What is it about? Well, that’s not precisely clear (intentionally so, one would assume, knowing Gaiman’s style). A little boy is witness to the dark forces unleashed by the death of a lodger. He becomes the target of those forces, and finds solace and safety with the Hempstocks, three mysterious women (of three different generations) who live on an idyllic farm at the (you guessed it) end of the lane. Of course, no fantasy novel worth its paper is going to end there, and there are complications and tribulations galore, in those quickly-turned 243 pages.

What I got from the first three chapters (posted pre-release) was a sense of darkness and foreboding, of forces bigger than human comprehension brooding upon and entering our fragile world. In short, it was a Lovecraftian ethos that permeated those pages, but unlike Lovecraft’s world, what I felt on reading Ocean was not mute, uncomprehending horror, but more a general what’s-the-big-deal sort of ‘eh’.

I am not saying Lovecraft is a better writer than Gaiman, of course. My heart will always belong to the latter. I just have a bad feeling that I’m either missing something massive in this novel, the finding of which would make the whole thing click together into awesomeness; or Gaiman hasn’t lived up to the hype in this particular book.

And that is something I just cannot bring myself to believe. Contemplate it, yes, but not believe.

The problem, perhaps, is that Gaiman is, in this book, walking too thin a tightrope. He seems to be telling the classic growing-up story, of a child discovering that the world is far more fragile than he had ever imagined, encased as he has been in the covers of adventure stories. The unnamed narrator learns that ‘Death happens to all things’, and that adults are never as self-controlled and perfect as he once imagined them to be. You cannot rely on your loving parents all the time, nor can you expect yourself (despite all the plucky school stories you might read) to be a hero when the time comes. Sometimes it’s all just too vast for you to comprehend, let alone handle.

There are some beautiful lines in the book, throwaway moments almost when Gaiman seems to be writing a letter to a younger self than a novel for adults. It is those moments that most resounded with me, such as when the child narrator wonders why grown-ups’ books are so boring, why they don’t read about adventures and fairies and magic. When he reflects on the self-centredness of his child-self, and how that is a trait peculiar to children, the belief that there is nothing more important than him/her in this world. That conviction of self-worth is one that is missing in the grown narrator (and, supposedly, his readers). Gaiman attempts, through this short novel, to remind us of a time when though we were helpless and alone and dependent, we did not rely on the straight and most obvious paths to take us home. Instead, like he points out, we wandered from dell to fairy circle and back.

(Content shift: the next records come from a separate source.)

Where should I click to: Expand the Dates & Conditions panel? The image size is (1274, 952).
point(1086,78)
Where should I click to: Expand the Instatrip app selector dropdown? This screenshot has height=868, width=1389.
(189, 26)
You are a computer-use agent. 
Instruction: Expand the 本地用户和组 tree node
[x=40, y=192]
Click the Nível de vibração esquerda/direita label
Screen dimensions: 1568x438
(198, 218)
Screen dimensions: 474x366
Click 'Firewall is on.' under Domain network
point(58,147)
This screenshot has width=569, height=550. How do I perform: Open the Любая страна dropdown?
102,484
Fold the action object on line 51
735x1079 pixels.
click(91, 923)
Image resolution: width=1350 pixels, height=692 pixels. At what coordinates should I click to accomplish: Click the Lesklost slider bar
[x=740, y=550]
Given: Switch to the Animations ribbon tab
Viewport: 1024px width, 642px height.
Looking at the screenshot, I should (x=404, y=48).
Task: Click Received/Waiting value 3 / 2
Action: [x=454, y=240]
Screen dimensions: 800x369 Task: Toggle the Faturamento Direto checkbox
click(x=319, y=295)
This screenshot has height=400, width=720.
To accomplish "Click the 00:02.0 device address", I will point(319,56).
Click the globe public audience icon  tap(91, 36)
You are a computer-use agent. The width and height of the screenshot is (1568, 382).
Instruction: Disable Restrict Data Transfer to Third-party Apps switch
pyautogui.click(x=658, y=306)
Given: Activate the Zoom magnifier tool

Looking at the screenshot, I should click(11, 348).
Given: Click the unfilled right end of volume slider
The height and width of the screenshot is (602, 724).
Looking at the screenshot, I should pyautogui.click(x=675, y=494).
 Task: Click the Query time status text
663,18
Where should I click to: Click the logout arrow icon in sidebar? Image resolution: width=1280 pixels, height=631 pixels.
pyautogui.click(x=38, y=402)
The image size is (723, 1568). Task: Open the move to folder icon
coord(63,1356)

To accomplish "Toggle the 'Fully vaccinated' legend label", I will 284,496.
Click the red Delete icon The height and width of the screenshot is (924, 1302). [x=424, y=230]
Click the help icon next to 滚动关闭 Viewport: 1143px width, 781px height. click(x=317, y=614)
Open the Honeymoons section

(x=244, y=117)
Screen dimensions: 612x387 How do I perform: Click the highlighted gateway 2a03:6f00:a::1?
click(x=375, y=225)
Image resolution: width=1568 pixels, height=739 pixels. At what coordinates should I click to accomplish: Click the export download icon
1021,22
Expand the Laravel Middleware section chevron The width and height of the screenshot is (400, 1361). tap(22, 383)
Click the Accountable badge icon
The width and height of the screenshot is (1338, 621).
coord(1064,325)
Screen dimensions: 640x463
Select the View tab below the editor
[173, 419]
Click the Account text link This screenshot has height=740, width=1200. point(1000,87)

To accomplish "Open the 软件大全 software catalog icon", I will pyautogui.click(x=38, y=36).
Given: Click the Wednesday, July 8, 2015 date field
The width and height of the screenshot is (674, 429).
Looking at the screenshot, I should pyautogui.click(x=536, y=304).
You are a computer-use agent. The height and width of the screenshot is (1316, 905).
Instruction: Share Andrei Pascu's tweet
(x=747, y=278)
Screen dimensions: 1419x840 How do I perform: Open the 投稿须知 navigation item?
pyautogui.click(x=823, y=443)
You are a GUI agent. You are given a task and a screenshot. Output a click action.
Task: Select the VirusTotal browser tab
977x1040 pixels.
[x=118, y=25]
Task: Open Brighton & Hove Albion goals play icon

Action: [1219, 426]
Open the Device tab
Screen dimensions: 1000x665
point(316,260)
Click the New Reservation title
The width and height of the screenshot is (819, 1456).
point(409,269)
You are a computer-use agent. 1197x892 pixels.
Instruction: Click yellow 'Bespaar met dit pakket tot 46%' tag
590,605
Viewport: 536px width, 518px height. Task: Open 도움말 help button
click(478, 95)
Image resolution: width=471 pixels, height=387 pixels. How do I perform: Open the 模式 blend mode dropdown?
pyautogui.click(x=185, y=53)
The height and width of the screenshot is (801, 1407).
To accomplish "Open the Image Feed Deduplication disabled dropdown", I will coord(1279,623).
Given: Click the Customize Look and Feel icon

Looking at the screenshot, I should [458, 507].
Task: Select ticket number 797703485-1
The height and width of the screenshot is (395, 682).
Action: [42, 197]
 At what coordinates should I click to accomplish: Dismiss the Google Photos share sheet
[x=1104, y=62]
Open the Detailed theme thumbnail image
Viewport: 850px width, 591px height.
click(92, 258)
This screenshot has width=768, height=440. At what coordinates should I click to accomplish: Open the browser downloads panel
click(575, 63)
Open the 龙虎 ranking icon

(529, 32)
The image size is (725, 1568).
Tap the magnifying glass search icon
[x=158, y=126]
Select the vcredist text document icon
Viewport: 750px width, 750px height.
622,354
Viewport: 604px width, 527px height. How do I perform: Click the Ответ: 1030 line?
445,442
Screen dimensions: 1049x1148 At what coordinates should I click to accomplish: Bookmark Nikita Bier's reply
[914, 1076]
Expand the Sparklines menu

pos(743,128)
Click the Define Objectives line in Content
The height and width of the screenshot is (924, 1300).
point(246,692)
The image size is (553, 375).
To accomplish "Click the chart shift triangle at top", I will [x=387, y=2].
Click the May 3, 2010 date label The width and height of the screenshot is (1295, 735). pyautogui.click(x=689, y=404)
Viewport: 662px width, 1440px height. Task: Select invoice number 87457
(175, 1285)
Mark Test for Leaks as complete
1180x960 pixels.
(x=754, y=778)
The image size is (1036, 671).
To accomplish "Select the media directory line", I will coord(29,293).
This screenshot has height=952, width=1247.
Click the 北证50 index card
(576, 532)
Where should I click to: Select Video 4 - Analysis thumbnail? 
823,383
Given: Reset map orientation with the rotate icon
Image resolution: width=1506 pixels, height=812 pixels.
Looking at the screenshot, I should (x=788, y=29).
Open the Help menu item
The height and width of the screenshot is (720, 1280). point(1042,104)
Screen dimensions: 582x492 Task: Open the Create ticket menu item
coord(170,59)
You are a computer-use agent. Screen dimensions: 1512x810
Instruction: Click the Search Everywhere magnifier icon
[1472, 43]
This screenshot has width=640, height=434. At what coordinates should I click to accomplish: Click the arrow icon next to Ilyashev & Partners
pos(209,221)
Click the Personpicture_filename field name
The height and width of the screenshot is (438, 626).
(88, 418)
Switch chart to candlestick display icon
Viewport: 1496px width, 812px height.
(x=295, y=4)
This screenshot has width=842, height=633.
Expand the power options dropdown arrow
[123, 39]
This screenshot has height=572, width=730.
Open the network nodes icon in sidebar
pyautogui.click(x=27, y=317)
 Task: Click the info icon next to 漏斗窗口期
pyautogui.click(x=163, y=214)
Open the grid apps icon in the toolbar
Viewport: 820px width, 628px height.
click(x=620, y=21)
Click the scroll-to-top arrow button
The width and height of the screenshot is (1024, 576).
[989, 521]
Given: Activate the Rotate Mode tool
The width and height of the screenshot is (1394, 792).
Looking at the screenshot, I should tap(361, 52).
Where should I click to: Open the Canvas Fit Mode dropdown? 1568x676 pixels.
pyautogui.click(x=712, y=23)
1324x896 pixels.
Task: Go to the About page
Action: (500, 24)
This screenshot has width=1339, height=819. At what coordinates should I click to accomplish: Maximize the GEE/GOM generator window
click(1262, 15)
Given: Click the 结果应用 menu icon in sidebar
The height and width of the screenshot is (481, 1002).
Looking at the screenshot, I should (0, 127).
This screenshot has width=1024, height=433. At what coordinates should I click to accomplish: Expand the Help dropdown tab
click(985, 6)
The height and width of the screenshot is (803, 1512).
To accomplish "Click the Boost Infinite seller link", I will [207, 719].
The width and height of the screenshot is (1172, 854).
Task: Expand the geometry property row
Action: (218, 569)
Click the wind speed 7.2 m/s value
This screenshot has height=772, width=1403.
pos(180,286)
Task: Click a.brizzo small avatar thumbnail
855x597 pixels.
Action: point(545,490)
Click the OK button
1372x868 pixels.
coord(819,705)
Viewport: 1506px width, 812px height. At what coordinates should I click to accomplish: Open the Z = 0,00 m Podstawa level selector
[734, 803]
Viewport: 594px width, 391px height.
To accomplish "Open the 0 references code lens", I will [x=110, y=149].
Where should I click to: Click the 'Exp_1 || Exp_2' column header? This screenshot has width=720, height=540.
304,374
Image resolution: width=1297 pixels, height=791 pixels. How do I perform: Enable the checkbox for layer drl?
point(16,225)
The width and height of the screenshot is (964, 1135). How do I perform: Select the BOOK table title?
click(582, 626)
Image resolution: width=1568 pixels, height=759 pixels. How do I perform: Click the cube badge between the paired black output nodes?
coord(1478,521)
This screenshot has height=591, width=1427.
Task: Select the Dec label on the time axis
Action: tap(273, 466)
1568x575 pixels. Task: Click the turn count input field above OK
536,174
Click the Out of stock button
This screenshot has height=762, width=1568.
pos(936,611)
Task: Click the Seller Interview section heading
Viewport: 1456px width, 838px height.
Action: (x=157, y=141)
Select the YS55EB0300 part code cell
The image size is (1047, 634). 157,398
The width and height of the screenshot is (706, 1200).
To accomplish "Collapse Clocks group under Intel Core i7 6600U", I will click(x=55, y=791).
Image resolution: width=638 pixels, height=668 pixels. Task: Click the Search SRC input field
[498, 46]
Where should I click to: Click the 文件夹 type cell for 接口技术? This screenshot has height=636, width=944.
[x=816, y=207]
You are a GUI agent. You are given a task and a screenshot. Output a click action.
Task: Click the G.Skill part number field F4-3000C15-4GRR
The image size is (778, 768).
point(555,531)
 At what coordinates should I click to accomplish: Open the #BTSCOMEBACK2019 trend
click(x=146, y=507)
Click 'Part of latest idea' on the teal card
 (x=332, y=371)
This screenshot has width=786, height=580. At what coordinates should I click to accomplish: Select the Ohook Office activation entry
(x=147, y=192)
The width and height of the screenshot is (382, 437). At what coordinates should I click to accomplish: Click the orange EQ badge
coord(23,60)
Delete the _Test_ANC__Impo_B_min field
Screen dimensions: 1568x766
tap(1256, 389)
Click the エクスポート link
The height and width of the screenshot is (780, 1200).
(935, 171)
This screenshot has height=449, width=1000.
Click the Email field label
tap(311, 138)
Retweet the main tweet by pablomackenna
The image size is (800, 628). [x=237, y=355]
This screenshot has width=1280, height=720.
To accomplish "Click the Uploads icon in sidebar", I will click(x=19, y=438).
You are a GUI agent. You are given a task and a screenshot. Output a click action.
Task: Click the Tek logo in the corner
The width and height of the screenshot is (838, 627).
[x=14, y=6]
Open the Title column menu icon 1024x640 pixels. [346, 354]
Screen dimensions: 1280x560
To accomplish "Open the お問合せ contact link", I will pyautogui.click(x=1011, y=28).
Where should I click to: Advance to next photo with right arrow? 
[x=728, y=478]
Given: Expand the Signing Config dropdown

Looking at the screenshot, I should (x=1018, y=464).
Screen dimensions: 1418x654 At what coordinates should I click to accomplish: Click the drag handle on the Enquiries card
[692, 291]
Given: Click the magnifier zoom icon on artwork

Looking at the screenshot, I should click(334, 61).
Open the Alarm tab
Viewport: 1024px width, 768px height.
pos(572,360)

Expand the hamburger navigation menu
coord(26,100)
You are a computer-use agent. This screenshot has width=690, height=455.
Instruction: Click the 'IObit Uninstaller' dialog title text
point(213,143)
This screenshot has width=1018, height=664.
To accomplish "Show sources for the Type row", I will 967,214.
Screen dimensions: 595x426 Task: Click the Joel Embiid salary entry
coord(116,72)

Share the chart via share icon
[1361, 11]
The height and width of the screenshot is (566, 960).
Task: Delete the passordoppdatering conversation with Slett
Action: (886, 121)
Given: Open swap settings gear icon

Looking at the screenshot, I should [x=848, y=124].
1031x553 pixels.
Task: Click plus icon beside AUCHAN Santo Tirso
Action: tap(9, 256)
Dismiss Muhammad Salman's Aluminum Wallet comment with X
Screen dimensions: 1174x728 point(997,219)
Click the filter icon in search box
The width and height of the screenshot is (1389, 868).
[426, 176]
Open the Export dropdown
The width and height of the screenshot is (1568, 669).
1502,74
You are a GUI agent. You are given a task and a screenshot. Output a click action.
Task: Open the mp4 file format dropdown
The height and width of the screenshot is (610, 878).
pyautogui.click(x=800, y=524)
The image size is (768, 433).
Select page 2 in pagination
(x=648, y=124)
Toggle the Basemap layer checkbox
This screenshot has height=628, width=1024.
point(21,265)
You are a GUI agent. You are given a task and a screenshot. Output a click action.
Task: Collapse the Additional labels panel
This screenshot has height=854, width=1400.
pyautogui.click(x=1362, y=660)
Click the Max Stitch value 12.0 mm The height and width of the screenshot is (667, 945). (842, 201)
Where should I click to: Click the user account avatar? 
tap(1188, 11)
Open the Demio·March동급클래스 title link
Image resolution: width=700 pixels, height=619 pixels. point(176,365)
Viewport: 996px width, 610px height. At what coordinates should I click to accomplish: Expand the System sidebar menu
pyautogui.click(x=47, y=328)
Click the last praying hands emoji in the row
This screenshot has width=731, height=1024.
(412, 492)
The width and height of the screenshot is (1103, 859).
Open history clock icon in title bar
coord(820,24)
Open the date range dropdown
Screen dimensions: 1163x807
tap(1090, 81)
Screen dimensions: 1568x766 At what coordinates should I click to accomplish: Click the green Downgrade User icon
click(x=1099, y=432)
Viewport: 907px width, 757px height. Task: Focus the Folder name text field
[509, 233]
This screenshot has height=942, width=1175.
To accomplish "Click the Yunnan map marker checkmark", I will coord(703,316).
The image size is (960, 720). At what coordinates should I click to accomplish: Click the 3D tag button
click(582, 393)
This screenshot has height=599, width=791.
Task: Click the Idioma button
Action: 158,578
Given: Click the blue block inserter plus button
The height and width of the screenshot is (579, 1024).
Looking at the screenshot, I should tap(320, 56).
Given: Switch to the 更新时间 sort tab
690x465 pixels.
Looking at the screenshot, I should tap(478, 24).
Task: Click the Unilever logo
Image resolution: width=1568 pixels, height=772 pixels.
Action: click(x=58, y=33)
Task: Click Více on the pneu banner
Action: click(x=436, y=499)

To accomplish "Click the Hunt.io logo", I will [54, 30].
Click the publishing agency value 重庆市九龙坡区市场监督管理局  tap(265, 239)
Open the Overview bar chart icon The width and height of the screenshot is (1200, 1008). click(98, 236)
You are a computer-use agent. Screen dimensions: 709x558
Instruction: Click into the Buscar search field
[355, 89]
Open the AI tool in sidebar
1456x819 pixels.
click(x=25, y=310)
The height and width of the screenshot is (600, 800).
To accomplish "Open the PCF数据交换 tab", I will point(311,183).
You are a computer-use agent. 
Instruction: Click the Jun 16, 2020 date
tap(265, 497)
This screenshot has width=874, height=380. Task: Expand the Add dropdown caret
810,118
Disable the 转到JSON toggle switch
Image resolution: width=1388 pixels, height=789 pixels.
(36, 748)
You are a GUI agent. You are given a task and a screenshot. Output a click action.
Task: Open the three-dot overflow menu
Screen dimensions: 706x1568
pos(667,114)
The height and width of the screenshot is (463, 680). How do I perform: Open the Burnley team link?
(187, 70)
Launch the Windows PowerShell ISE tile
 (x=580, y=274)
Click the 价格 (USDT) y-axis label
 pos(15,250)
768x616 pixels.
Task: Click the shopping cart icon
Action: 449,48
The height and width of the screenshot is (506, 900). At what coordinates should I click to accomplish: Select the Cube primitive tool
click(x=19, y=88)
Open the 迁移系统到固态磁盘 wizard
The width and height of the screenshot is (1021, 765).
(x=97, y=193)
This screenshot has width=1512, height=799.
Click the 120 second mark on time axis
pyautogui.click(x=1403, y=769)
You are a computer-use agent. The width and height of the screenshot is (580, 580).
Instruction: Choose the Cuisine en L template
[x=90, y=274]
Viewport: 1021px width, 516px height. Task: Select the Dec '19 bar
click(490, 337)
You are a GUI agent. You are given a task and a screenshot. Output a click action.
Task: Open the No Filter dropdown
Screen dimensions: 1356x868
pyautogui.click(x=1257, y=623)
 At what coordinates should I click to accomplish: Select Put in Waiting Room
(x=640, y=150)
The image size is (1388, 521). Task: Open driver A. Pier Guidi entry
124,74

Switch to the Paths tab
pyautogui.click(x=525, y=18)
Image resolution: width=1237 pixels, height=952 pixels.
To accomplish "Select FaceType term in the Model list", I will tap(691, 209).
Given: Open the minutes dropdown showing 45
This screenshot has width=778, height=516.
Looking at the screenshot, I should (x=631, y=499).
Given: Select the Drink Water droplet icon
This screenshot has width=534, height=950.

But overall, I’m left feeling rather incomplete. I don’t understand what the ‘fleas’ in the book were, why (spoiler) such a creature’s name is significant at all, what on earth the varmint are and why they are so terrifying, and honestly, I’m still lost about the ocean. Maybe a second read will do wonders for my understanding and opinion. After all, I did appreciate American Gods much more on the second read. But, I must admit, I did enjoy it on the first. I did not leave me feeling just a little bit cheated.

Was it the hype? The fact that it’s a Gaiman? The fact that I’m jealous of his wife and the book is dedicated to her? (Okay, I’d like to believe I’m not so petty as all that.) I’m not sure. But what I do know is that Ocean is not what I would call, on the first go, Gaiman’s ‘best’ work. It is good, as all his books are, but far from his best.